The bin Laden aftermath: Osama was the least of Pakistan’s problems
The streets of Karachi are deserted tonight. Earlier today, five people were killed and over 20 vehicles and a bank were torched. Businesses were shut down and the city’s streets were choked with panicked traffic as residents rushed home from work. This chaos had nothing to do with Osama bin Laden. It had to do ...
The streets of Karachi are deserted tonight. Earlier today, five people were killed and over 20 vehicles and a bank were torched. Businesses were shut down and the city’s streets were choked with panicked traffic as residents rushed home from work.
This chaos had nothing to do with Osama bin Laden. It had to do with Karachi’s on-going ethnic and political violence, which flares up repeatedly and claimed hundreds of lives last year. It is a reminder that, despite the symbolic victory of bin Laden’s defeat, Pakistan faces severe problems beyond militancy that will not go away with his death. In the hours leading up to the fatal raid Pakistan’s president was busy cobbling together an unnatural political alliance to enable his government to pass legislation now that previous allies have parted ways with the ruling party. Meanwhile, and in response, a leader of the main opposition party was meeting with army chief Gen. Ashfaq Pervez Kayani, pointing to the role the military still plays in politics. Gas shortages have shut down industry in Punjab province and protests against power cuts are getting violent. The fiscal deficit is ballooning as the government fails to put in place an effective tax net. Recovery from last year’s floods remains slow for those who have lost their homes and livelihoods. Gujranwala saw protests this weekend against the alleged burning of the Quran by local Christians, a development that could easily lead to their trial for blasphemy. Literacy remains shockingly low, and is even falling in some areas.
Yet despite these on-going crises that are arguably more relevant to the country’s fate than the death of bin Laden, whose ideological heirs can continue to wreak havoc in Pakistan without him, his defeat gripped the airwaves here just as it did in the U.S. – but for entirely different reasons. Ignoring or underplaying the fact that thousands of Pakistanis have died over the last few years in violence inspired by his ideology, conversations and television coverage have been obsessed with the level of Pakistani involvement in the operation. News anchors trying to piece together the sequence of events asked experts throughout the day if America had violated Pakistani sovereignty. Later in the evening two political talk show hosts on one of the most popular news channels asked their guests if the operation meant the U.S. will invade Pakistan now that ground troops had come into Abbottabad. On another station the host wondered if bin Laden hadn’t actually been killed earlier and whether yesterday’s operation was staged.

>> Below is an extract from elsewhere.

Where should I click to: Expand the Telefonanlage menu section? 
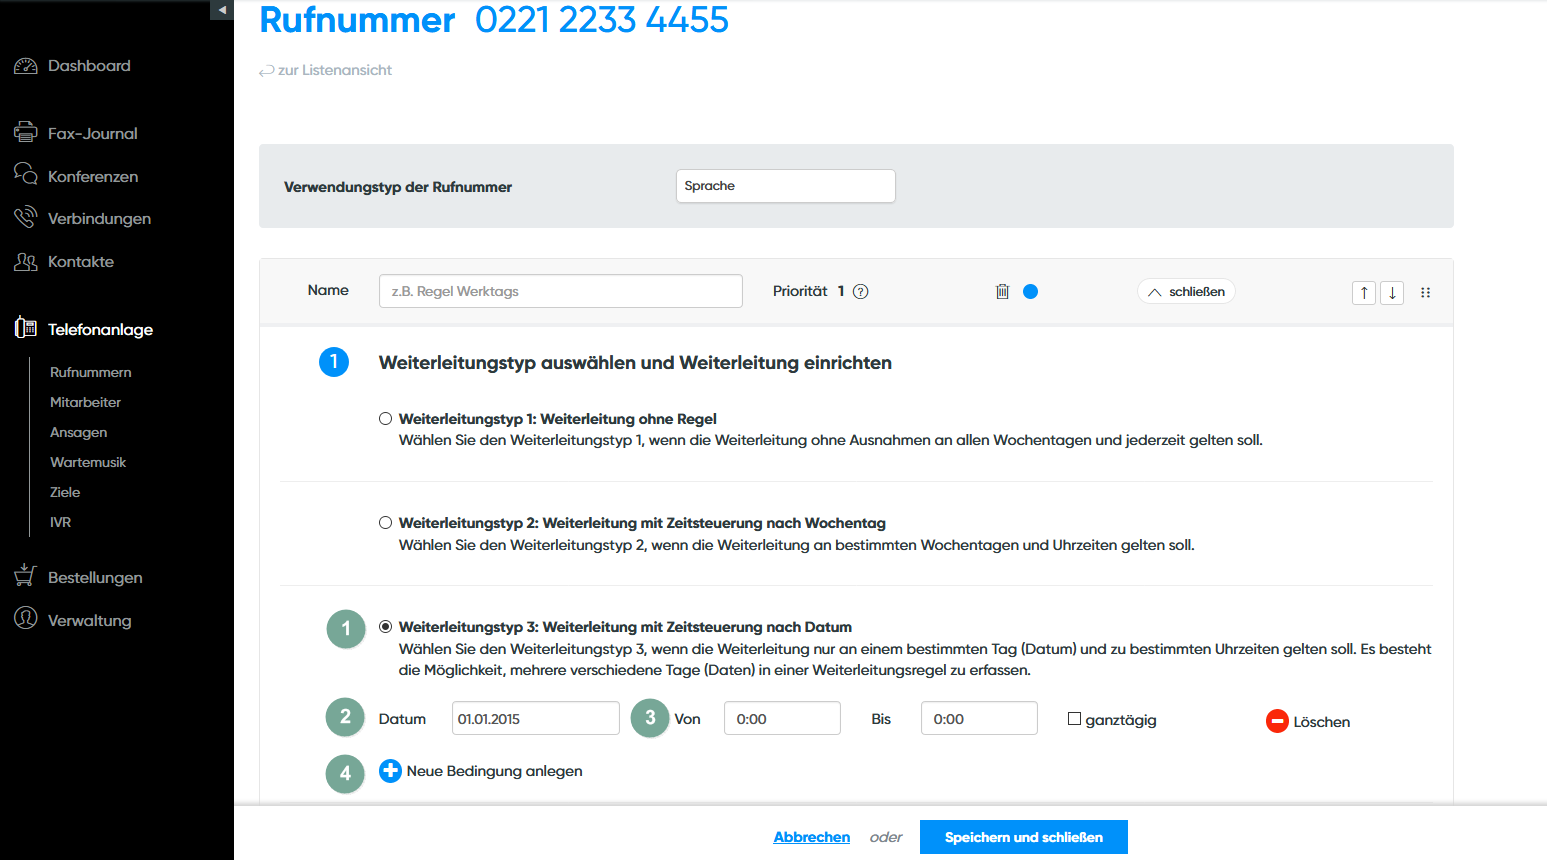[x=100, y=329]
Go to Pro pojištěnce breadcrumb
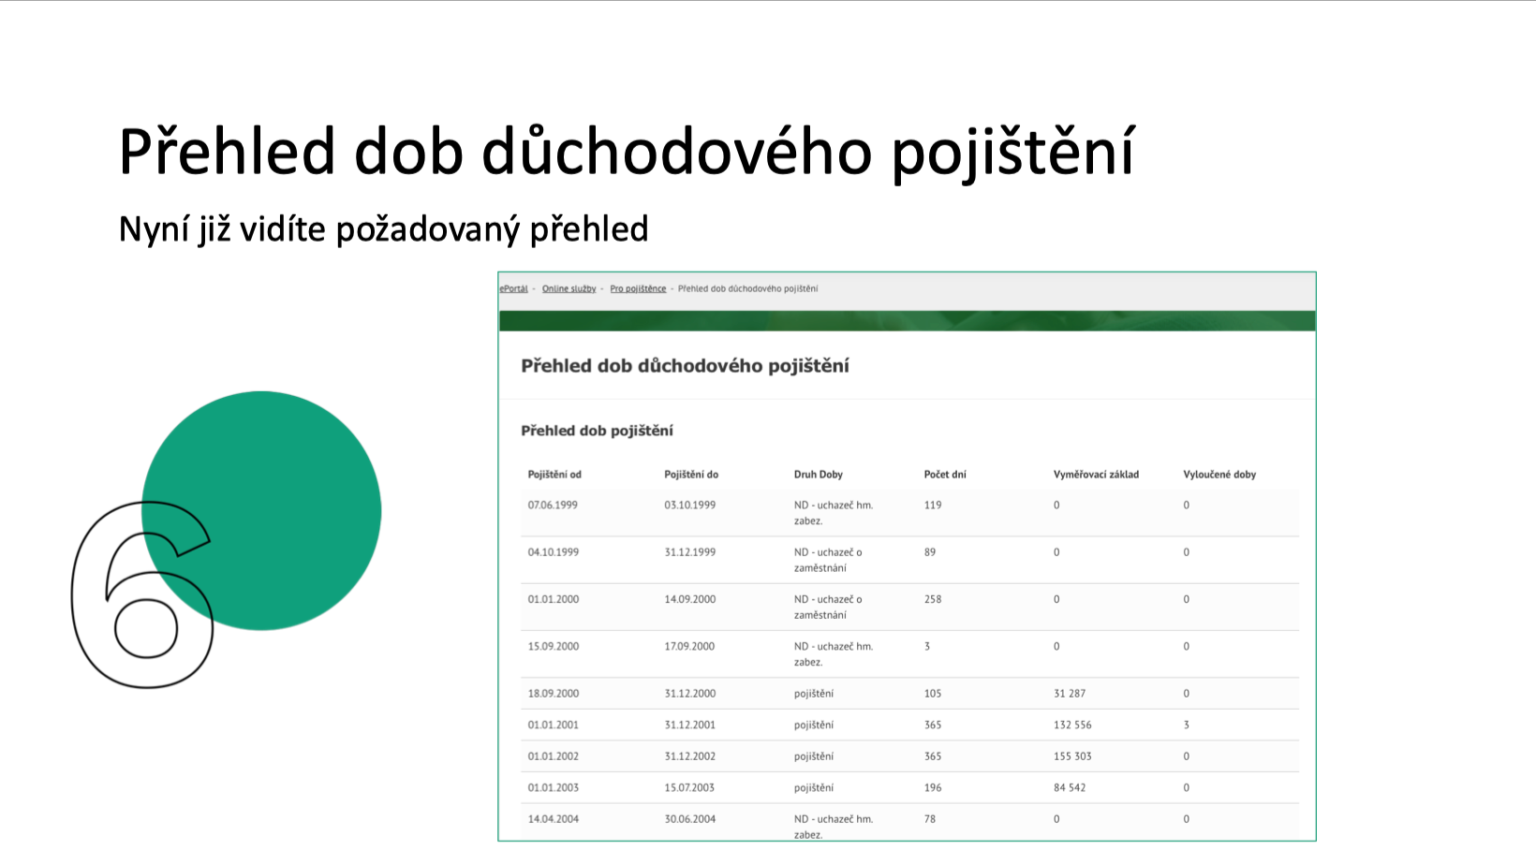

Nor were these the only examples; the general mood on the widely watched nightly political talk shows was one of righteous indignation and, sometimes, of scepticism. Forwarded text messages did the rounds claiming definitively that Pakistani radars had been jammed so that the U.S. helicopters could enter Pakistani air space. Through word of mouth a rumour spread that bin Laden had been killed somewhere else and flown in by helicopter to embarrass Pakistan. A number of conspiracy theories emerged in the space of a day, spawned by the gaping holes both the American and Pakistani administrations have left in the story of what really happened last night. Examined much less closely was the question of how bin Laden managed to hang out in a large house enclosed in tall walls and barbed wire within walking and visual distance of a military academy in the garrison town of Abbottabad.
Meanwhile, over the weekend four policemen were killed and a NATO fuel convoy torched. Just this morning a bomb attack intended to hit police took place in Charsadda, a town close to Peshawar that has seen numerous attacks by the Pakistani Taliban. According to some reports, a woman and three children died. Not every problem Pakistan has can be traced to bin Laden and his ideological legacy, but plenty of them can. Either way, conspiracy theorists and the Pakistani right wing – including much of the electronic media – have been too busy railing about violated sovereignty to care. Pakistan’s real problems, it appears, can wait another day.
Madiha Sattar is a senior assistant editor at the Karachi-based monthly The Herald.